◆ **About this exercise**:
Going through the material below, please gather all lines with the word "checkbox" in them.

◆ **Input**:
▬▬▬▬▬▬▬▬▬▬

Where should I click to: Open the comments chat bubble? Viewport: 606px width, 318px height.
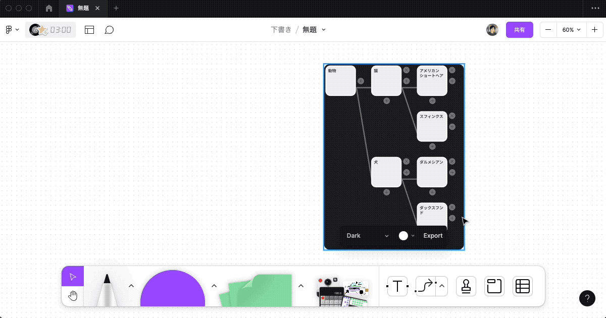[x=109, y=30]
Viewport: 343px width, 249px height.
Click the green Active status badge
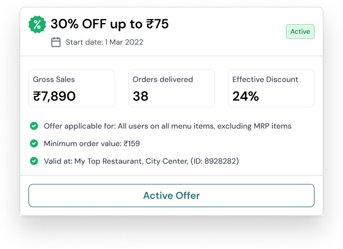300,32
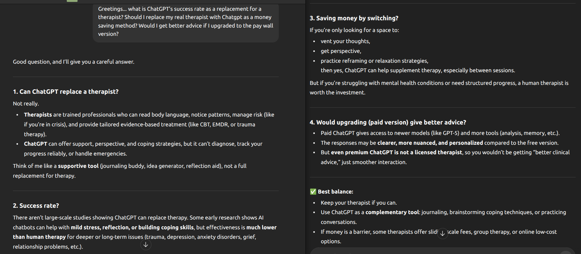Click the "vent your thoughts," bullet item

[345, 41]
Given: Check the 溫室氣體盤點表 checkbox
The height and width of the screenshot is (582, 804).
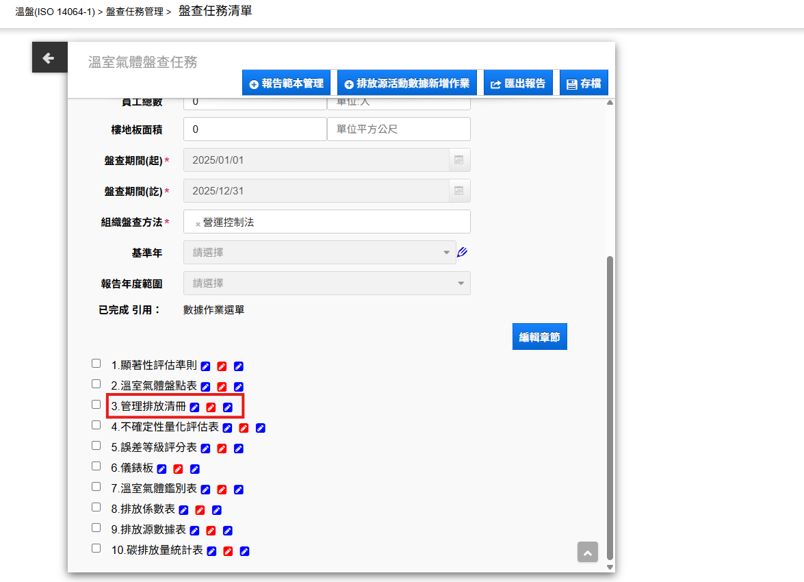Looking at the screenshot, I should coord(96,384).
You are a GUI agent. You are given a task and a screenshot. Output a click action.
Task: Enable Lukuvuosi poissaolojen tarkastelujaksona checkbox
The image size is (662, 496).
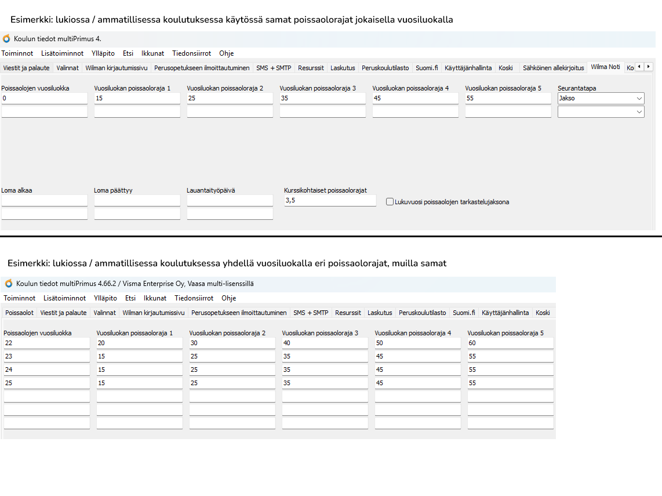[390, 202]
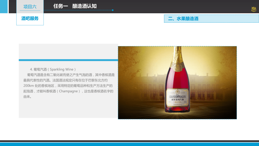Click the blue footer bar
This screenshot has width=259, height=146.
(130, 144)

▬▬▬▬▬▬▬▬▬▬

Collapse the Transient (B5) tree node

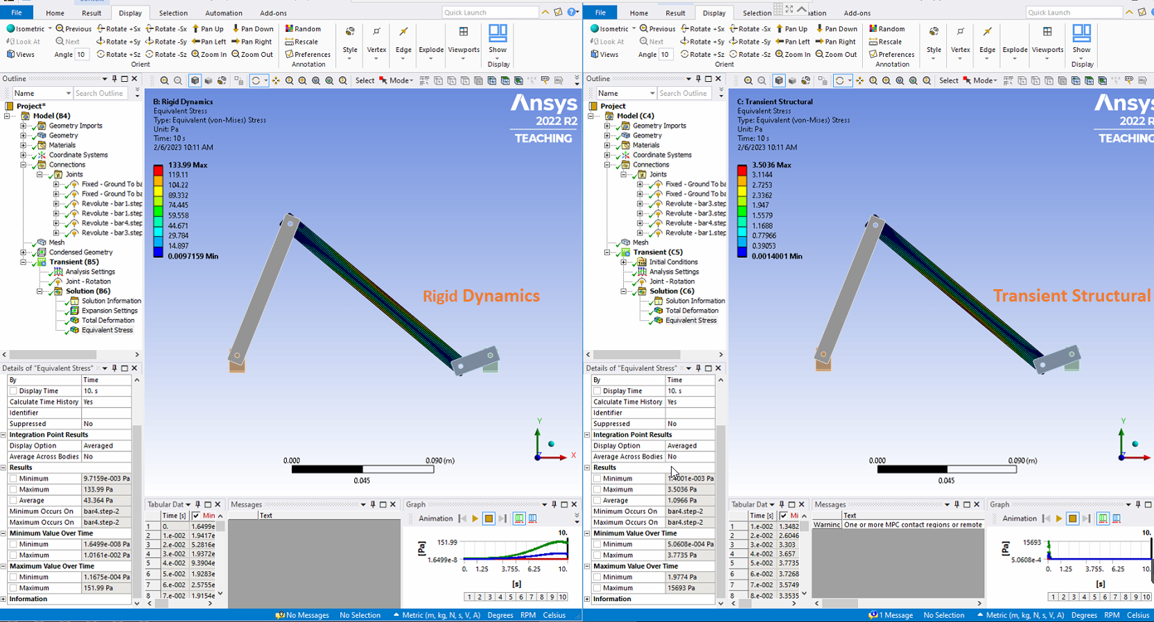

▬▬▬▬▬▬▬▬▬▬

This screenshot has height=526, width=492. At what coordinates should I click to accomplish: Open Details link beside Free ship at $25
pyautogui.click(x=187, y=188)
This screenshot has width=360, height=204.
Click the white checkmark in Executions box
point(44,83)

▬▬▬▬▬▬▬▬▬▬

◆ **Answer section**:
Given: Check the 溫室氣體盤點表 checkbox
Task: Enable Lukuvuosi poissaolojen tarkastelujaksona checkbox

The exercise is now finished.